§ **EXERCISE AIM**: Transcribe the data exactly.

------ DATA SHOWN

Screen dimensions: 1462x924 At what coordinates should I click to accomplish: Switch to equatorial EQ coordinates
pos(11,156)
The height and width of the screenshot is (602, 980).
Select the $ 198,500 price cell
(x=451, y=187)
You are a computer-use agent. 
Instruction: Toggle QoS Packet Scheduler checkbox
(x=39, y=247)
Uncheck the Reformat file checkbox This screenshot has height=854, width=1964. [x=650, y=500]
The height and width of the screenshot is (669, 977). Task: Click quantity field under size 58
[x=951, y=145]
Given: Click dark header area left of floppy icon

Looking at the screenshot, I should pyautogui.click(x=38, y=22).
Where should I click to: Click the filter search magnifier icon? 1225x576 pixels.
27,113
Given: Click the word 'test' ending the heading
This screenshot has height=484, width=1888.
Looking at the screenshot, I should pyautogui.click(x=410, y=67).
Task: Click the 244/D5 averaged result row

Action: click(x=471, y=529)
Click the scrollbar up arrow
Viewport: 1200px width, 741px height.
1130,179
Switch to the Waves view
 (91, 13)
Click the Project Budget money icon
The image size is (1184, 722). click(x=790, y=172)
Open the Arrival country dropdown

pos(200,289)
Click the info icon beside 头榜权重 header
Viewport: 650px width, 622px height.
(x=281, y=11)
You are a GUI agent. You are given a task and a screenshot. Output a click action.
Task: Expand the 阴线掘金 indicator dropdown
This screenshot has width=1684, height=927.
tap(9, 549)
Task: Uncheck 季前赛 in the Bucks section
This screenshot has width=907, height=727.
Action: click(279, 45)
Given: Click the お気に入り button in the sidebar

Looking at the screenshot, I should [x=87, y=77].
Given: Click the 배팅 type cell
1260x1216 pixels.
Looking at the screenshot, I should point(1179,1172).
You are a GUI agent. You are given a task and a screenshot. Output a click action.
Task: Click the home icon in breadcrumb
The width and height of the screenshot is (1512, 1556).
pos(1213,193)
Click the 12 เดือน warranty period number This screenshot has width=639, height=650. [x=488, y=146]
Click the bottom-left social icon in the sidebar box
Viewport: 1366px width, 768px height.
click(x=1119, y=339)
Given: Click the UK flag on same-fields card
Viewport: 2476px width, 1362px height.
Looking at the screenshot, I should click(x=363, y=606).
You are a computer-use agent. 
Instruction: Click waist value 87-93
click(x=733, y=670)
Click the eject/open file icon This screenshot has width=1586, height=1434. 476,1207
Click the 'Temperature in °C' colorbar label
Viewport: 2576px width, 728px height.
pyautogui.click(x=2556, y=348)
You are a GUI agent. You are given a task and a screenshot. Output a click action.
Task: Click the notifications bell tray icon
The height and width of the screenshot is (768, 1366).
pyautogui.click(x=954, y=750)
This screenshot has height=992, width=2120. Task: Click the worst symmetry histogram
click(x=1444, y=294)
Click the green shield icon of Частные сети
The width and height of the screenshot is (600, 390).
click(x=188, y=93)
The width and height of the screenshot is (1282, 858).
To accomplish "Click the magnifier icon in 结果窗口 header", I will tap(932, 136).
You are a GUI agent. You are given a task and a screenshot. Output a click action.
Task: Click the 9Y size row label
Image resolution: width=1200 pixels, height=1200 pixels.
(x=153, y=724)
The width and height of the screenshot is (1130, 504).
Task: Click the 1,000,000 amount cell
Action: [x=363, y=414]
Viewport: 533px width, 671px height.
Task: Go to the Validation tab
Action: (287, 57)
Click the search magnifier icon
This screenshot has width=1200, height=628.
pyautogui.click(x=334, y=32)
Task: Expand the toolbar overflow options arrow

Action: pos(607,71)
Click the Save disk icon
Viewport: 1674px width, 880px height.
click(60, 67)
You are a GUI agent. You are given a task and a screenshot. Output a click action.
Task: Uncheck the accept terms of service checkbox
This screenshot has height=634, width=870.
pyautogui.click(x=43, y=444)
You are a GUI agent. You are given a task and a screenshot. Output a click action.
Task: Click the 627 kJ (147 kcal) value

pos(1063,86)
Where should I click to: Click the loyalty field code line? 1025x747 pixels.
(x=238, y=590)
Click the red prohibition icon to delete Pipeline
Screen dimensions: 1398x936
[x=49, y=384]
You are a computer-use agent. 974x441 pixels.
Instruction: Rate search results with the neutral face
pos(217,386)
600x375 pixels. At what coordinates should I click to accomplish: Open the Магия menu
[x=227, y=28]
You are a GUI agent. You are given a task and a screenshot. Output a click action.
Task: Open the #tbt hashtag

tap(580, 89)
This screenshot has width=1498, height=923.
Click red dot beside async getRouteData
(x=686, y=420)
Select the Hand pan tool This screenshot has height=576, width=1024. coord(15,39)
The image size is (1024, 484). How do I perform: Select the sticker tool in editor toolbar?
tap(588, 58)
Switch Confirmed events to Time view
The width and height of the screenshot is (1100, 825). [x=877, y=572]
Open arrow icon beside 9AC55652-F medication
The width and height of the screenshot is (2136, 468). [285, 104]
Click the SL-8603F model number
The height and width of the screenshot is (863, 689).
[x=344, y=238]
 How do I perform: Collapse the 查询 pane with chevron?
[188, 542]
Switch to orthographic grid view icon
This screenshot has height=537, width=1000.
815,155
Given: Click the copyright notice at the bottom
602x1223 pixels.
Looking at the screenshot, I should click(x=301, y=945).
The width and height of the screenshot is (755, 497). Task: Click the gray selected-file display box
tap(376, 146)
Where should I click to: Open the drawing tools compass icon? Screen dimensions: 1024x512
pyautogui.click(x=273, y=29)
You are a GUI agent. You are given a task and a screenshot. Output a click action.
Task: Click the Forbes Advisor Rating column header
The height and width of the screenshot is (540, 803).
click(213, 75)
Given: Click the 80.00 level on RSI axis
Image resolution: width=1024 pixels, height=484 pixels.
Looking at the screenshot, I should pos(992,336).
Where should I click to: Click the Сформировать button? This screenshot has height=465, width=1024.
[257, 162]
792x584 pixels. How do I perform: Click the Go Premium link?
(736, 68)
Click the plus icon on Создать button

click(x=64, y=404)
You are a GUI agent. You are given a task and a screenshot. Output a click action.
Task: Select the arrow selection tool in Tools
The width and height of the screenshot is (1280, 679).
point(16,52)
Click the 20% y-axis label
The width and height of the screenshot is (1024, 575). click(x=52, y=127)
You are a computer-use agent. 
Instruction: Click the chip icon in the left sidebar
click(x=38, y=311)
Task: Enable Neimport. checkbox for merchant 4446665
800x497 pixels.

------------

§ **ANSWER**:
Screen dimensions: 1462x924 At what coordinates should I click to accomplish: Switch to equatorial EQ coordinates
pos(11,156)
The height and width of the screenshot is (602, 980).
Select the $ 198,500 price cell
(x=451, y=187)
You are a computer-use agent. 
Instruction: Toggle QoS Packet Scheduler checkbox
(x=39, y=247)
Uncheck the Reformat file checkbox This screenshot has height=854, width=1964. [x=650, y=500]
The height and width of the screenshot is (669, 977). Task: Click quantity field under size 58
[x=951, y=145]
Given: Click dark header area left of floppy icon

Looking at the screenshot, I should pyautogui.click(x=38, y=22).
Where should I click to: Click the filter search magnifier icon? 1225x576 pixels.
27,113
Given: Click the word 'test' ending the heading
This screenshot has height=484, width=1888.
Looking at the screenshot, I should pyautogui.click(x=410, y=67).
Task: Click the 244/D5 averaged result row

Action: click(x=471, y=529)
Click the scrollbar up arrow
Viewport: 1200px width, 741px height.
1130,179
Switch to the Waves view
 (91, 13)
Click the Project Budget money icon
The image size is (1184, 722). click(x=790, y=172)
Open the Arrival country dropdown

pos(200,289)
Click the info icon beside 头榜权重 header
Viewport: 650px width, 622px height.
(x=281, y=11)
You are a GUI agent. You are given a task and a screenshot. Output a click action.
Task: Expand the 阴线掘金 indicator dropdown
This screenshot has width=1684, height=927.
tap(9, 549)
Task: Uncheck 季前赛 in the Bucks section
This screenshot has width=907, height=727.
Action: click(279, 45)
Given: Click the お気に入り button in the sidebar

Looking at the screenshot, I should [x=87, y=77].
Given: Click the 배팅 type cell
1260x1216 pixels.
Looking at the screenshot, I should point(1179,1172).
You are a GUI agent. You are given a task and a screenshot. Output a click action.
Task: Click the home icon in breadcrumb
The width and height of the screenshot is (1512, 1556).
pos(1213,193)
Click the 12 เดือน warranty period number This screenshot has width=639, height=650. [x=488, y=146]
Click the bottom-left social icon in the sidebar box
Viewport: 1366px width, 768px height.
click(x=1119, y=339)
Given: Click the UK flag on same-fields card
Viewport: 2476px width, 1362px height.
Looking at the screenshot, I should click(x=363, y=606).
You are a computer-use agent. 
Instruction: Click waist value 87-93
click(x=733, y=670)
Click the eject/open file icon This screenshot has width=1586, height=1434. 476,1207
Click the 'Temperature in °C' colorbar label
Viewport: 2576px width, 728px height.
pyautogui.click(x=2556, y=348)
You are a GUI agent. You are given a task and a screenshot. Output a click action.
Task: Click the notifications bell tray icon
The height and width of the screenshot is (768, 1366).
pyautogui.click(x=954, y=750)
This screenshot has height=992, width=2120. Task: Click the worst symmetry histogram
click(x=1444, y=294)
Click the green shield icon of Частные сети
The width and height of the screenshot is (600, 390).
click(x=188, y=93)
The width and height of the screenshot is (1282, 858).
To accomplish "Click the magnifier icon in 结果窗口 header", I will tap(932, 136).
You are a GUI agent. You are given a task and a screenshot. Output a click action.
Task: Click the 9Y size row label
Image resolution: width=1200 pixels, height=1200 pixels.
(x=153, y=724)
The width and height of the screenshot is (1130, 504).
Task: Click the 1,000,000 amount cell
Action: [x=363, y=414]
Viewport: 533px width, 671px height.
Task: Go to the Validation tab
Action: (287, 57)
Click the search magnifier icon
This screenshot has width=1200, height=628.
pyautogui.click(x=334, y=32)
Task: Expand the toolbar overflow options arrow

Action: pos(607,71)
Click the Save disk icon
Viewport: 1674px width, 880px height.
click(60, 67)
You are a GUI agent. You are given a task and a screenshot. Output a click action.
Task: Uncheck the accept terms of service checkbox
This screenshot has height=634, width=870.
pyautogui.click(x=43, y=444)
You are a GUI agent. You are given a task and a screenshot. Output a click action.
Task: Click the 627 kJ (147 kcal) value

pos(1063,86)
Where should I click to: Click the loyalty field code line? 1025x747 pixels.
(x=238, y=590)
Click the red prohibition icon to delete Pipeline
Screen dimensions: 1398x936
[x=49, y=384]
You are a computer-use agent. 974x441 pixels.
Instruction: Rate search results with the neutral face
pos(217,386)
600x375 pixels. At what coordinates should I click to accomplish: Open the Магия menu
[x=227, y=28]
You are a GUI agent. You are given a task and a screenshot. Output a click action.
Task: Open the #tbt hashtag

tap(580, 89)
This screenshot has width=1498, height=923.
Click red dot beside async getRouteData
(x=686, y=420)
Select the Hand pan tool This screenshot has height=576, width=1024. coord(15,39)
The image size is (1024, 484). How do I perform: Select the sticker tool in editor toolbar?
tap(588, 58)
Switch Confirmed events to Time view
The width and height of the screenshot is (1100, 825). [x=877, y=572]
Open arrow icon beside 9AC55652-F medication
The width and height of the screenshot is (2136, 468). [285, 104]
Click the SL-8603F model number
The height and width of the screenshot is (863, 689).
[x=344, y=238]
 How do I perform: Collapse the 查询 pane with chevron?
[188, 542]
Switch to orthographic grid view icon
This screenshot has height=537, width=1000.
815,155
Given: Click the copyright notice at the bottom
602x1223 pixels.
Looking at the screenshot, I should click(x=301, y=945).
The width and height of the screenshot is (755, 497). Task: Click the gray selected-file display box
tap(376, 146)
Where should I click to: Open the drawing tools compass icon? Screen dimensions: 1024x512
pyautogui.click(x=273, y=29)
You are a GUI agent. You are given a task and a screenshot. Output a click action.
Task: Click the Forbes Advisor Rating column header
The height and width of the screenshot is (540, 803).
click(213, 75)
Given: Click the 80.00 level on RSI axis
Image resolution: width=1024 pixels, height=484 pixels.
Looking at the screenshot, I should pos(992,336).
Where should I click to: Click the Сформировать button? This screenshot has height=465, width=1024.
[257, 162]
792x584 pixels. How do I perform: Click the Go Premium link?
(736, 68)
Click the plus icon on Создать button

click(x=64, y=404)
You are a GUI agent. You are given a task and a screenshot. Output a click action.
Task: Select the arrow selection tool in Tools
The width and height of the screenshot is (1280, 679).
point(16,52)
Click the 20% y-axis label
The width and height of the screenshot is (1024, 575). click(x=52, y=127)
You are a computer-use agent. 
Instruction: Click the chip icon in the left sidebar
click(x=38, y=311)
Task: Enable Neimport. checkbox for merchant 4446665
800x497 pixels.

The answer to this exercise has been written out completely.